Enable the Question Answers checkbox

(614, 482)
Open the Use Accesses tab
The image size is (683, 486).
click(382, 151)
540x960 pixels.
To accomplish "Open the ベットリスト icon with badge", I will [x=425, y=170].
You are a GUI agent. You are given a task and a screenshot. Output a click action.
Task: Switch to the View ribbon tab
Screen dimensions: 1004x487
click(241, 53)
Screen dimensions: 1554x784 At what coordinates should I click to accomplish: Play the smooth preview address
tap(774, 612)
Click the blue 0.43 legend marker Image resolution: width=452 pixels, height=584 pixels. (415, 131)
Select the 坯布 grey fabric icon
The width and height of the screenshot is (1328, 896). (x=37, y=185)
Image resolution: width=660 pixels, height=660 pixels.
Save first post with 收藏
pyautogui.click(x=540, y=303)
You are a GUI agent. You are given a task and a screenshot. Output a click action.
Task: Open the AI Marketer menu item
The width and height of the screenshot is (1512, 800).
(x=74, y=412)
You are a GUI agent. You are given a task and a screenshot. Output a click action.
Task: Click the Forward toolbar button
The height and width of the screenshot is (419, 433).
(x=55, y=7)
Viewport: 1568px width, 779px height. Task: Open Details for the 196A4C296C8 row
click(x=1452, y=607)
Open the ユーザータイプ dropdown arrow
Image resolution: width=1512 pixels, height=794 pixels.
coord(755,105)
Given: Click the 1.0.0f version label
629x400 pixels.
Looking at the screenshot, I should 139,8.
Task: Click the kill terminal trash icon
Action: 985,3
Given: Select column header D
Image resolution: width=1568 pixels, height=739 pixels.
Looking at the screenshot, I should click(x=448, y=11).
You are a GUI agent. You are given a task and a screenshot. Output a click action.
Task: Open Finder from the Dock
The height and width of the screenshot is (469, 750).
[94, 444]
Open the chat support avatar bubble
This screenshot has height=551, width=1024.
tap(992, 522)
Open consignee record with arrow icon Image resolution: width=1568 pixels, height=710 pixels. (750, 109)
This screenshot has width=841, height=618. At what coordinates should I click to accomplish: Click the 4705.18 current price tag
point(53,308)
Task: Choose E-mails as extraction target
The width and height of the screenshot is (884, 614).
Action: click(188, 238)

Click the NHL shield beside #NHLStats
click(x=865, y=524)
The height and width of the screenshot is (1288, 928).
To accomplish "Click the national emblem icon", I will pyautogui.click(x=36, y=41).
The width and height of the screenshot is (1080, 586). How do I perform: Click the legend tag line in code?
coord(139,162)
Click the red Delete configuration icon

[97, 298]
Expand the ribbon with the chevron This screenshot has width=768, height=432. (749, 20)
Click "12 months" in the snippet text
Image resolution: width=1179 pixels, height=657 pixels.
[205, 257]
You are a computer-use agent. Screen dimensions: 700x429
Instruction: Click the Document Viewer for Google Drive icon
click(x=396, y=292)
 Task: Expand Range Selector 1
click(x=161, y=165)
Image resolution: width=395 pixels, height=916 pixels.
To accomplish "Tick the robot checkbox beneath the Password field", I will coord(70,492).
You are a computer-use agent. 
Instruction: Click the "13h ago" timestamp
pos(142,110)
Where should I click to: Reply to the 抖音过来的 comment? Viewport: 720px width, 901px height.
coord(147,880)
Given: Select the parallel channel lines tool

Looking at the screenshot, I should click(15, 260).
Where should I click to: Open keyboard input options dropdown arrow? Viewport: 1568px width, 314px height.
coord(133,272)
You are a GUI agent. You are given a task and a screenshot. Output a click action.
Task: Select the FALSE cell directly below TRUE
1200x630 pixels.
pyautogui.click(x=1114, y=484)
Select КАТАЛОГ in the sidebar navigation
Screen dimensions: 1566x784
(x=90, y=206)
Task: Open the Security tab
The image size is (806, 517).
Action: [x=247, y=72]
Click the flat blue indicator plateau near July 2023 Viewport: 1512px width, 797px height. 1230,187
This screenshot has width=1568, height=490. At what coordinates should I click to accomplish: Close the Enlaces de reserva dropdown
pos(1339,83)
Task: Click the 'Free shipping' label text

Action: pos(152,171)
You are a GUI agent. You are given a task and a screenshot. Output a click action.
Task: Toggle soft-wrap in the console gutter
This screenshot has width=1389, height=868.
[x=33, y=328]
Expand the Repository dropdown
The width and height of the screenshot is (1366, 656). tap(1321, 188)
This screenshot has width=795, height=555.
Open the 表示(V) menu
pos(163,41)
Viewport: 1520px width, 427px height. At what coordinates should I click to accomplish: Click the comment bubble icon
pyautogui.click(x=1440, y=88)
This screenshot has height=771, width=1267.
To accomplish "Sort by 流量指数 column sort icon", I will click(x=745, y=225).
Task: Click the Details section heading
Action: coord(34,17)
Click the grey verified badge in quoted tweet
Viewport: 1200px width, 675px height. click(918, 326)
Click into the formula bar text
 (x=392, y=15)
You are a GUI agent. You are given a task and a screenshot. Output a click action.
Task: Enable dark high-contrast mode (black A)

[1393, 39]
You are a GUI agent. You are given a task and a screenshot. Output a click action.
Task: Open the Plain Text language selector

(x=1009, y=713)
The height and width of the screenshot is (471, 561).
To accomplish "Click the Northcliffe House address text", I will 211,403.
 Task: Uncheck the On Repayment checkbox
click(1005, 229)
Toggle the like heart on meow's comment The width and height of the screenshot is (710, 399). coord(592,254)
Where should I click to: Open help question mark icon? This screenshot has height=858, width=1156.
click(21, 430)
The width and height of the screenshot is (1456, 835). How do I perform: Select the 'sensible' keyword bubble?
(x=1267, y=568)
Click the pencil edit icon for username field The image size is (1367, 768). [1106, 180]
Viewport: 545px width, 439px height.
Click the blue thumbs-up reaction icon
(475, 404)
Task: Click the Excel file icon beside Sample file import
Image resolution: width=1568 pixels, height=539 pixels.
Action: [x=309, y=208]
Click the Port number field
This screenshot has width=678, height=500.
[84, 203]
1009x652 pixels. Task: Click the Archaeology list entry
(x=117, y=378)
★ ★ ★ ★
**WORK ORDER:**
Would you show all lines of the material above that contain the word "computer"?

**OUTPUT OF THE TASK:**
You are a computer-use agent. Screen dimensions: 700x429
You are a computer-use agent. 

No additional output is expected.